Copy exactly the lines of the data below, beginning with the line with "Click the blue 02 circle badge" and ending with the line with "You are a GUI". Pictures are to be omitted.

[Stored items]
════════
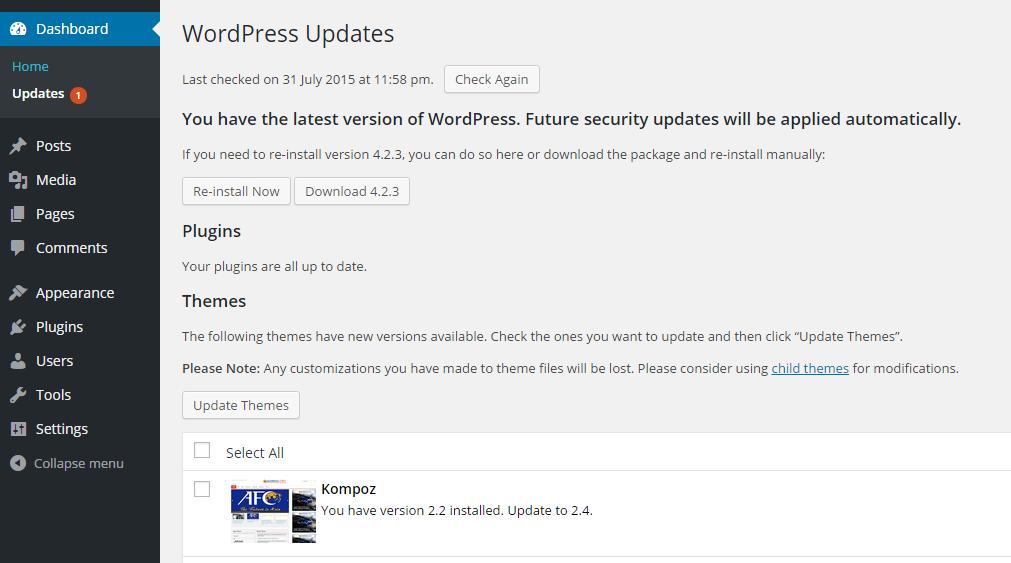Click the Kompoz theme thumbnail
This screenshot has height=563, width=1011.
[x=273, y=512]
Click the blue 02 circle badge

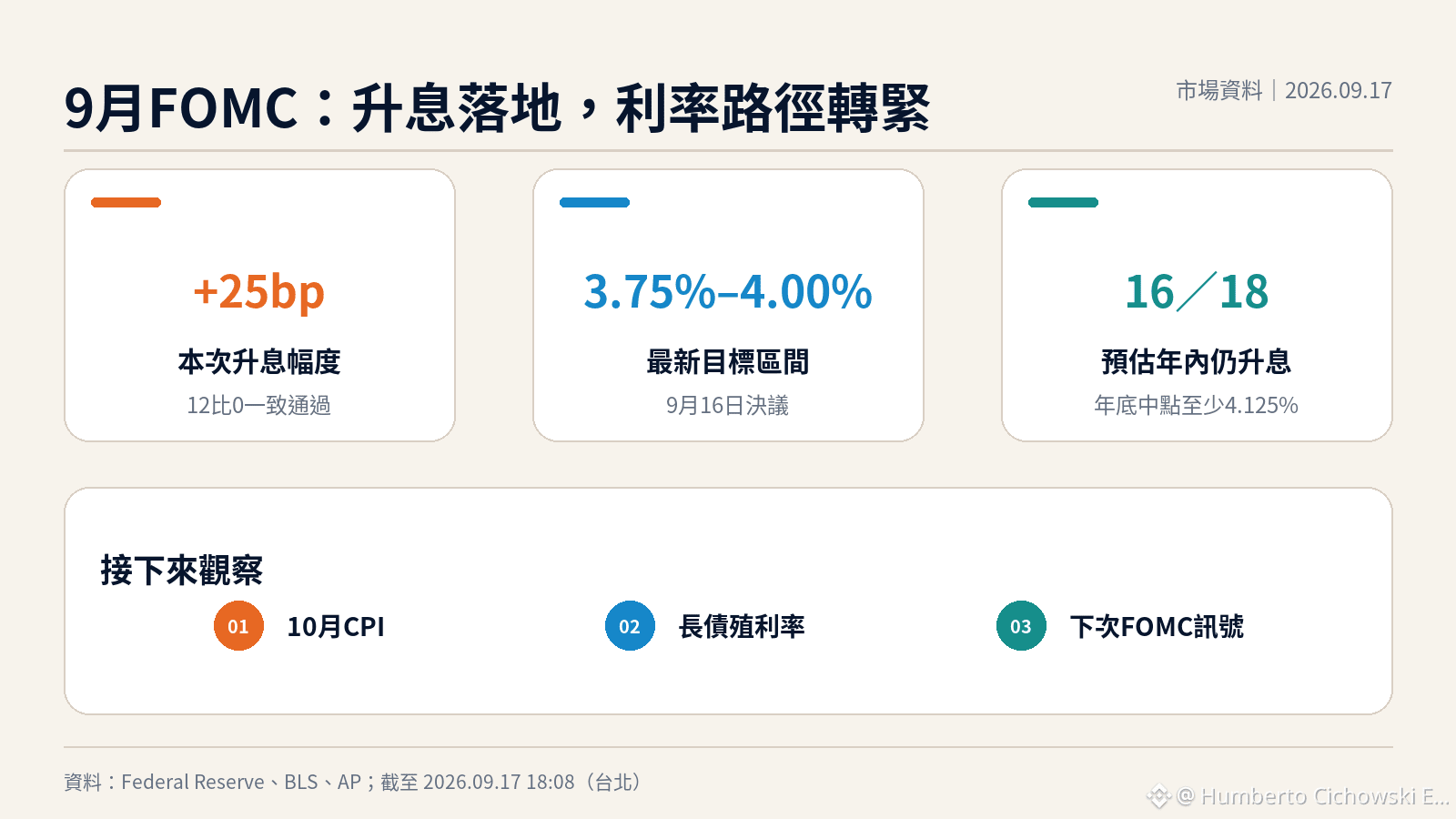(630, 626)
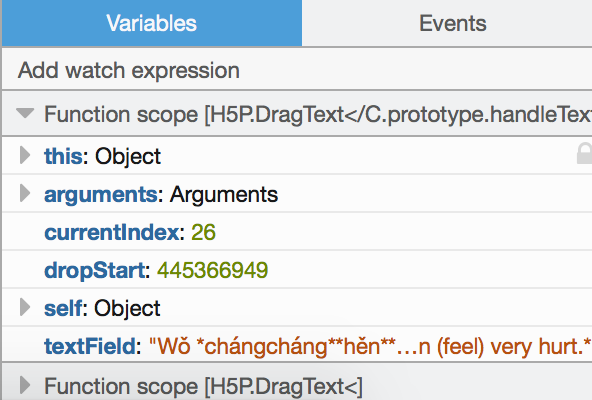Expand the 'this: Object' triangle
Image resolution: width=592 pixels, height=400 pixels.
click(25, 155)
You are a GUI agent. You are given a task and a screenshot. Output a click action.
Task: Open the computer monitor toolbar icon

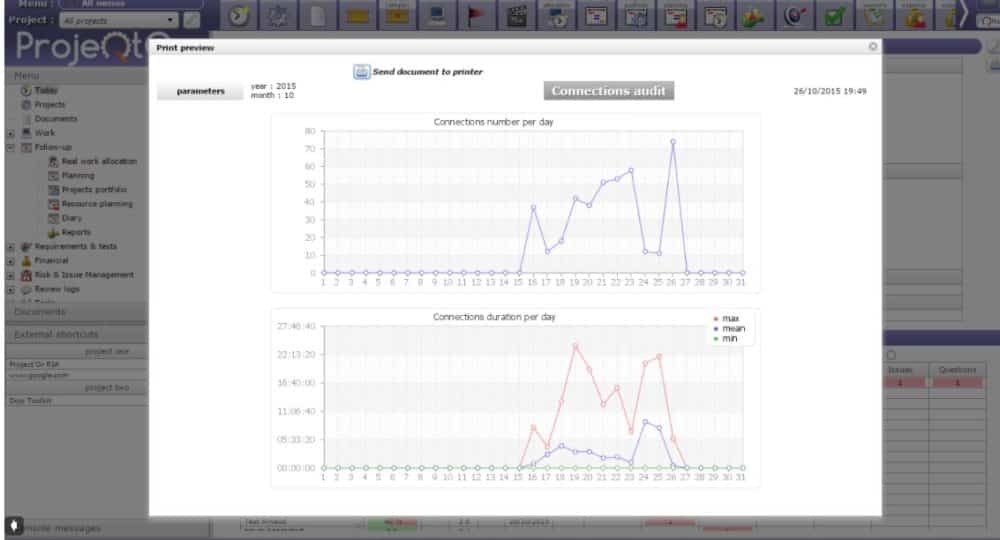[x=436, y=16]
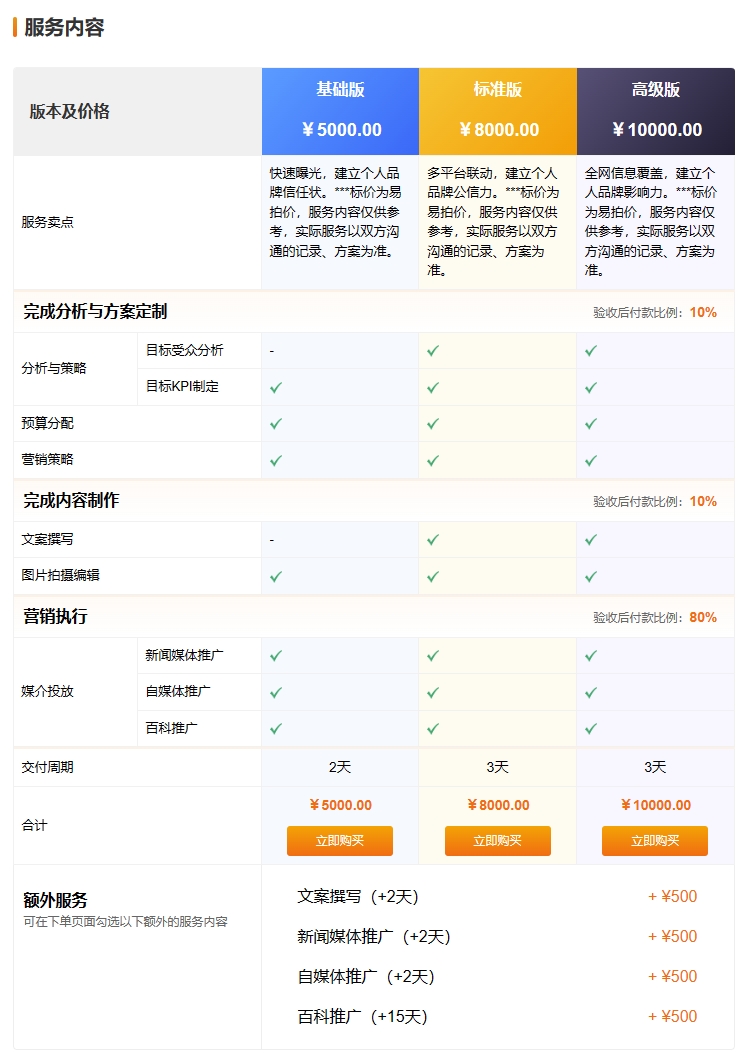Click the checkmark for 目标KPI制定 under 基础版

(x=274, y=386)
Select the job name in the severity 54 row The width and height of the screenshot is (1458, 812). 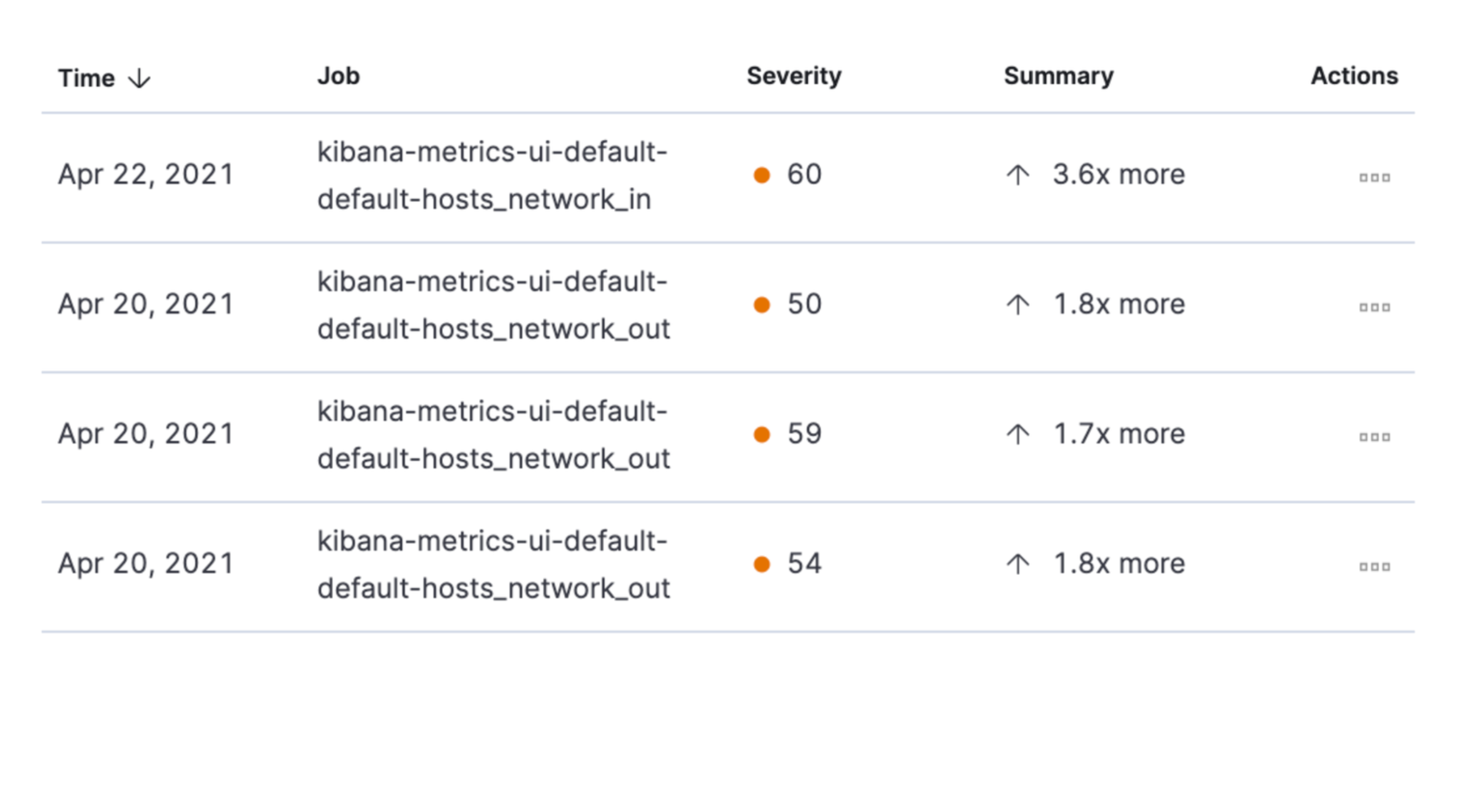(x=492, y=564)
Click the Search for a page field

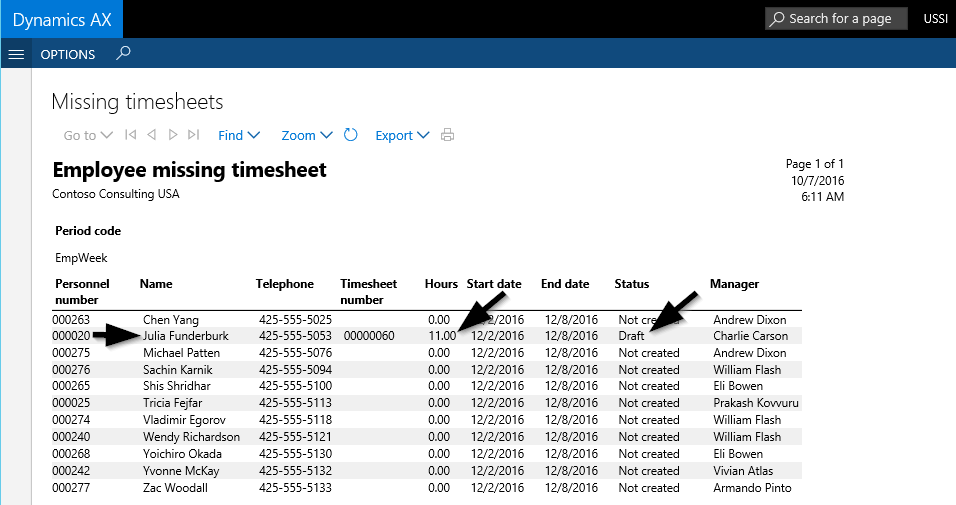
════════
• PROBLEM SOLUTION:
Click the blue 02 circle badge

(630, 626)
Expand the 'this: Object' triangle
Image resolution: width=592 pixels, height=400 pixels.
click(25, 155)
You are a GUI agent. You are given a task and a screenshot. Output a click action.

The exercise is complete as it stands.